Source data:
-- Opening Marker --

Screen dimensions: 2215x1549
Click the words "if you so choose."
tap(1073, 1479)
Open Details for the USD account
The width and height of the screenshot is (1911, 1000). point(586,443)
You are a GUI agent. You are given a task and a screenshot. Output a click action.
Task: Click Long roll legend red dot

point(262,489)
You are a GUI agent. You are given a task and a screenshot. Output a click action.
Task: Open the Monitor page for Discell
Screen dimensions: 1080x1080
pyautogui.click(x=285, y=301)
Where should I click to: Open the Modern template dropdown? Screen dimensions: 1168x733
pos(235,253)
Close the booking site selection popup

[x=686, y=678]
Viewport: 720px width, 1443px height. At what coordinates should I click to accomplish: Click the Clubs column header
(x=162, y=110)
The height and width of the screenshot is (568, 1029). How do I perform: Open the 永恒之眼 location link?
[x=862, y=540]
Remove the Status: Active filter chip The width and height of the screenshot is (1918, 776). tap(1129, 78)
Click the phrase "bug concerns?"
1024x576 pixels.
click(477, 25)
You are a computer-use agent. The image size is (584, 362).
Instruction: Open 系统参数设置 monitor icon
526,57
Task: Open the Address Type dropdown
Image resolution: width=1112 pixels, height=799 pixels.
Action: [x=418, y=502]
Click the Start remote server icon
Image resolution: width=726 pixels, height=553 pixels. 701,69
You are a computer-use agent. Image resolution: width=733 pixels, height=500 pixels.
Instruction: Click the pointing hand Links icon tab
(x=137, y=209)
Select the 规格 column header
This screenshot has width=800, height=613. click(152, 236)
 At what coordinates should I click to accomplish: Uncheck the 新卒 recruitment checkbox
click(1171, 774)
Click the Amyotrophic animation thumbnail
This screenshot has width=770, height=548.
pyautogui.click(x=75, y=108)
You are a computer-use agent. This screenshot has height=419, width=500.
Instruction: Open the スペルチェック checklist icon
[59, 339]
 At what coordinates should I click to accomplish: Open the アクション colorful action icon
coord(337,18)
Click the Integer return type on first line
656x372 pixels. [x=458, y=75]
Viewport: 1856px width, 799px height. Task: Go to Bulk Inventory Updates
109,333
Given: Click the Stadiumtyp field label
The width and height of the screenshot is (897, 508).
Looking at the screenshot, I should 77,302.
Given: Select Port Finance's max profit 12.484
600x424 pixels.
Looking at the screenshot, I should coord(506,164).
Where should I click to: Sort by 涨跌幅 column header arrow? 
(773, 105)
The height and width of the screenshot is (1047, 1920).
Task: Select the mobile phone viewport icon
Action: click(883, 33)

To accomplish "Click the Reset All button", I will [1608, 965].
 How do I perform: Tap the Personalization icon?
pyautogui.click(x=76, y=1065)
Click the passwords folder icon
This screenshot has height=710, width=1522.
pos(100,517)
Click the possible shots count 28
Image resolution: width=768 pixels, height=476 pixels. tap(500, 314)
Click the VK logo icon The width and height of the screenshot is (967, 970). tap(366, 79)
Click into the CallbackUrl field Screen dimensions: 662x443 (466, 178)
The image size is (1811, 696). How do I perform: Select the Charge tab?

-- Closing Marker --

Instructions for the task:
Every line in the records that holds the word "field" should be copied into the answer.

Result for this task:
Given: Click the Stadiumtyp field label
Click into the CallbackUrl field Screen dimensions: 662x443 (466, 178)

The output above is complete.